As offshore development moves into deeper waters, harsh environments, and longer distances, the economic and practical advantages of moving as many components to the seafloor as possible has become a driving factor in technology development.
The ultimate goal is generally accepted as the “subsea factory” concept, an idea championed by Statoil and accepted by most industry players in the subsea sector as the vision of the future—in some version or another.
Statoil’s vision of the “Statoil Subsea Factory”—a term so proprietary that it has trademarked the name—calls for the equivalent of a full topsides processing facility to be operated on the seabed, enabling remote subsea-to-beach hydrocarbon production, processing, and transportation in remote, deepwater, and Arctic locations (Fig. 1). Statoil refers to this strategy as taking subsea “longer, deeper, and colder.”

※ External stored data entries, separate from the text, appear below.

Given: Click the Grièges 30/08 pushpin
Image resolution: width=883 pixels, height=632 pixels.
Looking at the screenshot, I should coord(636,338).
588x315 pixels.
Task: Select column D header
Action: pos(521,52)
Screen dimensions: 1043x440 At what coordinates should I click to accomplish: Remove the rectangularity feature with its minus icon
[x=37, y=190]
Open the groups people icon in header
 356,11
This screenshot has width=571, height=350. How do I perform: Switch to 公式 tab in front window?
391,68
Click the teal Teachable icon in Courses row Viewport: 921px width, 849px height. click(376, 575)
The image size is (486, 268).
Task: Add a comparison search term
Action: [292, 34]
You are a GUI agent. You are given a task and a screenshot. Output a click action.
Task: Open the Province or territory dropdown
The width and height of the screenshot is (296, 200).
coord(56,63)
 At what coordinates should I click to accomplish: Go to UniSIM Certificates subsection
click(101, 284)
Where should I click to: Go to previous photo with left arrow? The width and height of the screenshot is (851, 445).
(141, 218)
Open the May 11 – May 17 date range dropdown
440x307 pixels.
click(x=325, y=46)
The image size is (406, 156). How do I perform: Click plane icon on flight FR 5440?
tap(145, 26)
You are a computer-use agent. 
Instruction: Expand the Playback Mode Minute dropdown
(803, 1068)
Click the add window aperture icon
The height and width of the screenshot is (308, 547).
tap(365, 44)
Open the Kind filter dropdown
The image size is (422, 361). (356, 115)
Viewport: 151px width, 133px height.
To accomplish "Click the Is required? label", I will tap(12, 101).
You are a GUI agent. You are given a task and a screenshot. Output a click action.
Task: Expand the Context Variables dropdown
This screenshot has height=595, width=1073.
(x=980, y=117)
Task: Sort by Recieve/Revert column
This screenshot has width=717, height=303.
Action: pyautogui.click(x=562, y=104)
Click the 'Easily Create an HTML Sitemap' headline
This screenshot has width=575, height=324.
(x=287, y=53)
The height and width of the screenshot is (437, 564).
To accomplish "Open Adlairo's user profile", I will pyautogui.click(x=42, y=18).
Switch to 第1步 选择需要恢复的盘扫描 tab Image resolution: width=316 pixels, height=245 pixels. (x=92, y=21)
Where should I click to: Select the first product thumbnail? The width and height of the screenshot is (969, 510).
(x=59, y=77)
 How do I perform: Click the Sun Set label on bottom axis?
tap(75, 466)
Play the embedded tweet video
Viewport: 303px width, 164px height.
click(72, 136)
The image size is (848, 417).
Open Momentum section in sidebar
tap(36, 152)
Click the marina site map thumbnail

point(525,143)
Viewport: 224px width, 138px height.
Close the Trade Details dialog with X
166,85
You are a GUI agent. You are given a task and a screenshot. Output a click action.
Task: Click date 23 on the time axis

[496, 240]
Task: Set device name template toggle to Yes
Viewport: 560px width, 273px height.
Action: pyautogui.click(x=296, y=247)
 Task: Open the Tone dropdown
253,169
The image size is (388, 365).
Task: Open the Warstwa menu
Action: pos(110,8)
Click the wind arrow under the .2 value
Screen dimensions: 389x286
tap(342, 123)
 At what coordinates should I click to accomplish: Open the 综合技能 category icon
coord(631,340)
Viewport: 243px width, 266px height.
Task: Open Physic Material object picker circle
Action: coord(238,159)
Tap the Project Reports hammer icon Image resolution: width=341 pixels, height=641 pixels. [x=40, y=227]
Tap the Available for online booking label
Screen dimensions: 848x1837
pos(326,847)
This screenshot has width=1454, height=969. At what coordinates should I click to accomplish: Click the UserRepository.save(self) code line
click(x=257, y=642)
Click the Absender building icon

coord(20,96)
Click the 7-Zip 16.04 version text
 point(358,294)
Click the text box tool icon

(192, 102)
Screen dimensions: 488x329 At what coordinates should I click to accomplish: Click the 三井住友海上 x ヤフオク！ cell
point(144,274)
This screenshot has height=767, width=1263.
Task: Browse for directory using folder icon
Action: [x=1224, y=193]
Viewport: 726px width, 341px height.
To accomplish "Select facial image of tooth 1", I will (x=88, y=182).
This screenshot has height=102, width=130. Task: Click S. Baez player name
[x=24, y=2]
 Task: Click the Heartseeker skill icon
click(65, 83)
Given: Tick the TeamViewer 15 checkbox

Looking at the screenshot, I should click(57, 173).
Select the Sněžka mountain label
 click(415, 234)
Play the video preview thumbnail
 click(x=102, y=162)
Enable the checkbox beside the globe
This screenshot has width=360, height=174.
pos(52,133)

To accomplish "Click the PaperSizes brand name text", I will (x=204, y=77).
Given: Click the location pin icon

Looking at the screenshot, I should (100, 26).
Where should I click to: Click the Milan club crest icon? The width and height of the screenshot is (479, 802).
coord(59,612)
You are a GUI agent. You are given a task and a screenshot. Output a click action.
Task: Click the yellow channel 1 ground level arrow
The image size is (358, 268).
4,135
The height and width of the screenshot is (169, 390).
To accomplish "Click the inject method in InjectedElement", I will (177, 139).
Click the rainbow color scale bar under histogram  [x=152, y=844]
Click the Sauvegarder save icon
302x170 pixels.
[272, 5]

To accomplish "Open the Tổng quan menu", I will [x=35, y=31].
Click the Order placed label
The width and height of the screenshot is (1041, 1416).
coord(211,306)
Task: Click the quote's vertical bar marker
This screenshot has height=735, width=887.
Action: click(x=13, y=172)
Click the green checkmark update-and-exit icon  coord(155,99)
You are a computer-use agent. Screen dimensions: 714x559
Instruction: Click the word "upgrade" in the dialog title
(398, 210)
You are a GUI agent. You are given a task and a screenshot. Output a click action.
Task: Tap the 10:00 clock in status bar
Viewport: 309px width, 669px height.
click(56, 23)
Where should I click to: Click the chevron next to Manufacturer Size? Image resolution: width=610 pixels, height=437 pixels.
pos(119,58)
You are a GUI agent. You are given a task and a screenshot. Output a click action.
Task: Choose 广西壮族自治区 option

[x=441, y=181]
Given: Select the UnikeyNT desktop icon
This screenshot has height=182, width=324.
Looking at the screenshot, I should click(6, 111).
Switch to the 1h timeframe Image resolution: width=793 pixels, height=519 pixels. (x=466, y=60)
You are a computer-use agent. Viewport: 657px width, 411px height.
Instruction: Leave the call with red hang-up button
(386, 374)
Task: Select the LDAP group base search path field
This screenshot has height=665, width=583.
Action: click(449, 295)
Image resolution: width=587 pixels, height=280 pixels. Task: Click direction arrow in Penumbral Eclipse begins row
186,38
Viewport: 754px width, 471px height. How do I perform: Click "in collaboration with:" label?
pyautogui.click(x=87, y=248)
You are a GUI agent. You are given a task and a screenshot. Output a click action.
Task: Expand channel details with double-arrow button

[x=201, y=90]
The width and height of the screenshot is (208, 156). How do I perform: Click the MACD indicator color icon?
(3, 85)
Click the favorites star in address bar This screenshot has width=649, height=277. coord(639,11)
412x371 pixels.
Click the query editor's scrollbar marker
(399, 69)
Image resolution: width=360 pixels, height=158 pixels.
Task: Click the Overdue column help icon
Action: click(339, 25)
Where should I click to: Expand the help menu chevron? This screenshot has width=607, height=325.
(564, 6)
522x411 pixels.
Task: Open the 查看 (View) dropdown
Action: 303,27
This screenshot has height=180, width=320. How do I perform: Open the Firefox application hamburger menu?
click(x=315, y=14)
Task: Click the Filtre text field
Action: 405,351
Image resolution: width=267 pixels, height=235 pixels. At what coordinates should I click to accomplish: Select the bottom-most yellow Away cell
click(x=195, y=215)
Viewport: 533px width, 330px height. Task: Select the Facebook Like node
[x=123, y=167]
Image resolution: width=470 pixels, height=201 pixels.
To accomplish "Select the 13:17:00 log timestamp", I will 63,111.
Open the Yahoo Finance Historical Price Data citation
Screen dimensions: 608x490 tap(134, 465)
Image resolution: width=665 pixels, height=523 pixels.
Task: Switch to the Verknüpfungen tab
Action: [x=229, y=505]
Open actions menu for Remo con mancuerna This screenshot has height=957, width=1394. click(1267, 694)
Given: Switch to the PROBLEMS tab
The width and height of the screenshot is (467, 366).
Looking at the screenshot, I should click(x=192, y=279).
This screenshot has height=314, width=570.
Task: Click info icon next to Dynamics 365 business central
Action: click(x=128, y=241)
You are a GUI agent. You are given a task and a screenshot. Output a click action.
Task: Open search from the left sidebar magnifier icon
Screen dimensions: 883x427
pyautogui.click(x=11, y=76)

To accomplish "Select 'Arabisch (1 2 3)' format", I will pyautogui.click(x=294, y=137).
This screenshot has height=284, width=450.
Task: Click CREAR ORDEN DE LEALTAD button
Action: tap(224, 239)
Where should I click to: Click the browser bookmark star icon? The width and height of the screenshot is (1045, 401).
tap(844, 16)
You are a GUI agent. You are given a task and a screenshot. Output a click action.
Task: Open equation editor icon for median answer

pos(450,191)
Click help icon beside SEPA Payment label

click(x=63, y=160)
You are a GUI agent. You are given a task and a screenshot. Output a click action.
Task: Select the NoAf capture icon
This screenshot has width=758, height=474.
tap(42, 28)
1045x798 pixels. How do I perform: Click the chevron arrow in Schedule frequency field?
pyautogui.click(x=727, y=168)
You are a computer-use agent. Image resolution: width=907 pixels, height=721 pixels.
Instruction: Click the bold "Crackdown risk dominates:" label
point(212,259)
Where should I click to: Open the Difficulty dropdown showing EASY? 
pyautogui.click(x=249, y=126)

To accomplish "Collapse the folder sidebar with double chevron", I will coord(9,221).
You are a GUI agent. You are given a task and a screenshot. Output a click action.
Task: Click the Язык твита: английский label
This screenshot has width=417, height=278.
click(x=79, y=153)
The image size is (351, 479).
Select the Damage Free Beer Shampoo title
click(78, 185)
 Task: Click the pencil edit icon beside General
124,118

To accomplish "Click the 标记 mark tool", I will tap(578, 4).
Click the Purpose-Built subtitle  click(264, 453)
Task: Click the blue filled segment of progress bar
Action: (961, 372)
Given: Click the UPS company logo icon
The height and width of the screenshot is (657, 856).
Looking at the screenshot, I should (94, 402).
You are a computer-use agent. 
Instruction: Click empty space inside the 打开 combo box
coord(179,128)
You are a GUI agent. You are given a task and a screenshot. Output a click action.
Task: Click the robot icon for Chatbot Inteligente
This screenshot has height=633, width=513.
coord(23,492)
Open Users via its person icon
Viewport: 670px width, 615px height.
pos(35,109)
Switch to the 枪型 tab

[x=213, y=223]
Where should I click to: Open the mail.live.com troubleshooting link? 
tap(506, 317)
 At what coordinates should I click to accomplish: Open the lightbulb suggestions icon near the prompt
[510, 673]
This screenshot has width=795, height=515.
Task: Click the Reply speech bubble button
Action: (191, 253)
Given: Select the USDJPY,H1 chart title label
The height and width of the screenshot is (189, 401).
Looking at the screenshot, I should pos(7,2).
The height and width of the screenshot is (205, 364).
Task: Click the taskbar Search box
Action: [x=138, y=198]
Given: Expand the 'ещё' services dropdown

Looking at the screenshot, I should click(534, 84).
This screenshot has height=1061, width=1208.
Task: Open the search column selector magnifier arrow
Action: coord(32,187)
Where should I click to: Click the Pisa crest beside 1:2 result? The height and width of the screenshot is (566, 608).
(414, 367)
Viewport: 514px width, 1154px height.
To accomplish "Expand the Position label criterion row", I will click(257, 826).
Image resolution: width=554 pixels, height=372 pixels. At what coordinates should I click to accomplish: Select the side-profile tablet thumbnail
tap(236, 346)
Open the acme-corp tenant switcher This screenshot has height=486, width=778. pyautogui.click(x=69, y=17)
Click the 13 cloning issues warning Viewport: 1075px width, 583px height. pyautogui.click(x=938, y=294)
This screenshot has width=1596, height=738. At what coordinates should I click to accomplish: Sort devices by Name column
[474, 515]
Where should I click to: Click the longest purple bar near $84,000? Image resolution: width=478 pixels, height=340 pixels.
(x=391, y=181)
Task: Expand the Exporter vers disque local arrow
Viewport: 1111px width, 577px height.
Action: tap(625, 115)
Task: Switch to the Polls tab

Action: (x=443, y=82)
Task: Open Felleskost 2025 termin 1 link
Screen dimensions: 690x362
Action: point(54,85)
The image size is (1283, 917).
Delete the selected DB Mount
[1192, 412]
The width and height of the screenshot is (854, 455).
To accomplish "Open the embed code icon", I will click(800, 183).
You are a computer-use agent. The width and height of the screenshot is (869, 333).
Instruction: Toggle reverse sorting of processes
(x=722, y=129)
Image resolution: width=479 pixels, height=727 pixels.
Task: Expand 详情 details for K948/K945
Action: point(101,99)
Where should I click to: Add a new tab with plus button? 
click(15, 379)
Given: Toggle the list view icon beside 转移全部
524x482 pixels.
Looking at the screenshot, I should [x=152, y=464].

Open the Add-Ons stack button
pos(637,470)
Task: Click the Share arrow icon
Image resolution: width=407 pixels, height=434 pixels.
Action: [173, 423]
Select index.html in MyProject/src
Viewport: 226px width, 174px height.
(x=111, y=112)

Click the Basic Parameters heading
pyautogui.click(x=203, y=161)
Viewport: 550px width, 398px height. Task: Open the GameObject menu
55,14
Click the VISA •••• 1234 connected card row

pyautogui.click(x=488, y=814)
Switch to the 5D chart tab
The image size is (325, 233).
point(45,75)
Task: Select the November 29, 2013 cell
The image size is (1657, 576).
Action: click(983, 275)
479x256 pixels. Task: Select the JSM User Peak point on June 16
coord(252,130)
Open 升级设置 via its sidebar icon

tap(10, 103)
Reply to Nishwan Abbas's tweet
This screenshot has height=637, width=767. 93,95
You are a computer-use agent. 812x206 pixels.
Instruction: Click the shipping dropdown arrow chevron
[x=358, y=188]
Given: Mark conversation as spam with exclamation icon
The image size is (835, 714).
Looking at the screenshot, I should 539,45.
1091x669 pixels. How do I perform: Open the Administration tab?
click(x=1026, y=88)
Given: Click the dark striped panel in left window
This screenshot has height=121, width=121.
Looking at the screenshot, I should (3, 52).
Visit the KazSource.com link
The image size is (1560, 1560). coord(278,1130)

The company’s strategy is for achieving subsea compression by 2015 and a complete subsea factory by 2020, with total oil production of 2.5 million BOEPD. In the meantime, it plans to phase in as much of the technology as feasible in current and future field developments. The subsea compression component, for example, is to be delivered with the startup of the Åsgard and Gullfaks subsea compression projects, both of which have been sanctioned and are in the execution phase.
As this vision shapes subsea power technology, suppliers have joined the quest, as an alliance with Statoil, with another operator, or on their own.
Last year, ABB entered a joint industry program (JIP) with Statoil to develop solutions for transmission, distribution, and power conversion systems designed to power and control subsea pumps and gas compressors. The JIP will provide solutions for transmission of electrical power of up to 100 MW over a distance of 600 km and to depths of up to 3000 m.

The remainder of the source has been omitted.